Namun dengan diberlakukannya Undang-Undang Nomor 4 Tahun 1996 tentang Hak
Tanggungan atas Tanah Beserta Benda-Benda yang Berkaitan dengan Tanah (UU Hak
Tanggungan), maka ketentuan peralihan ini sudah tidak digunakan lagi.
• Pasal 58 UUPA yang memberlakukan peraturan-peraturan lain yang mengatur mengenai
bumi dan air serta kekayaan alam yang terkandung di dalamnya dan hak-hak atas tanah
sepanjang tidak bertentangan dengan jiwa dari UUPA. Peraturan-peraturan tersebut tetap
berlaku sepanjang peraturan-peraturan pelaksana dari UUPA belum terbentuk.

Sumber hukum agraria yang tidak tertulis


Sumber-sumber hukum agraria yang tidak tertulis terdiri dari:
1 Hukum adat yang sesuai dengan ketentuan Pasal 5 UUPA, yaitu yang:
• Tidak bertentangan dengan kepentingan Nasional dan Negara;
• berdasarkan atas persatuan bangsa;
• berdasarkan atas sosialisme Indonesia;
• berdasarkan peraturan-peraturan yang tercantum dalam UUPA dan peraturan
perundangan lainnya;
• mengindahkan unsur-unsur yang bersandar pada hukum agama.
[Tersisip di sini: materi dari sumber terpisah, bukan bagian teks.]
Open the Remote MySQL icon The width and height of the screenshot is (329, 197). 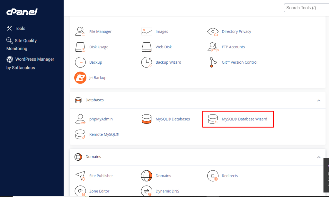(80, 134)
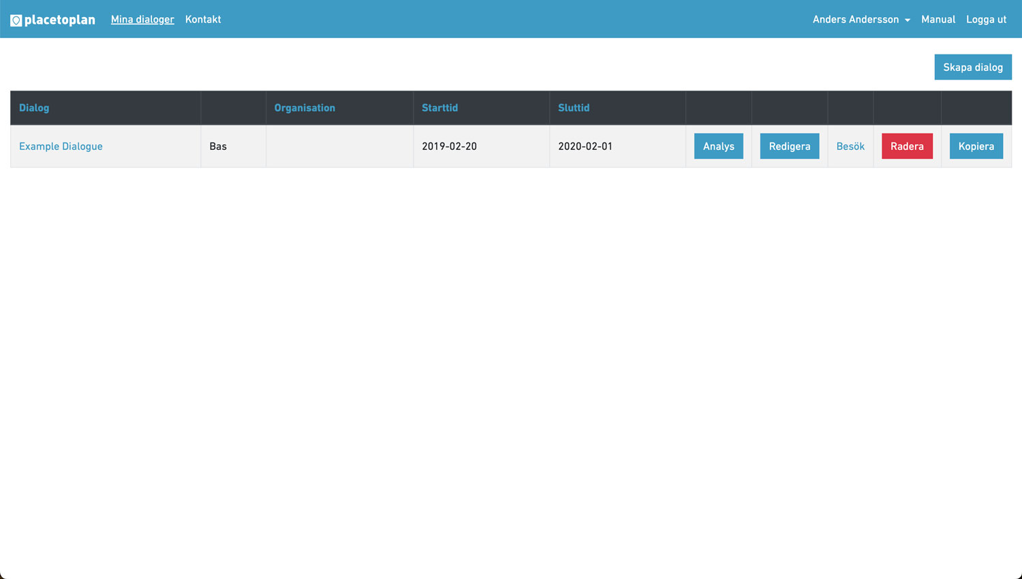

2 Hukum kebiasaan yang timbul sesudah berlakunya UUPA, yaitu yurisprudensi dan praktik
administrasi.
Hukum Agraria yang berlaku sebelum tanggal 24 september 1960 ada yang bersumber
pada :
- Hukum adat ( hukum agraria adat ) yang menimbulkan hak-hak adat yang
tunduk pada hukum agraria adat, misalnya tanah-tanah ulayat dan tanah
milik adat.
- Hukum Agraria barat, yang menimbulkan hak-hak barat seperti hak tanah
eigendom, hak tanah erf Pacht, hak tanah opstal, dll.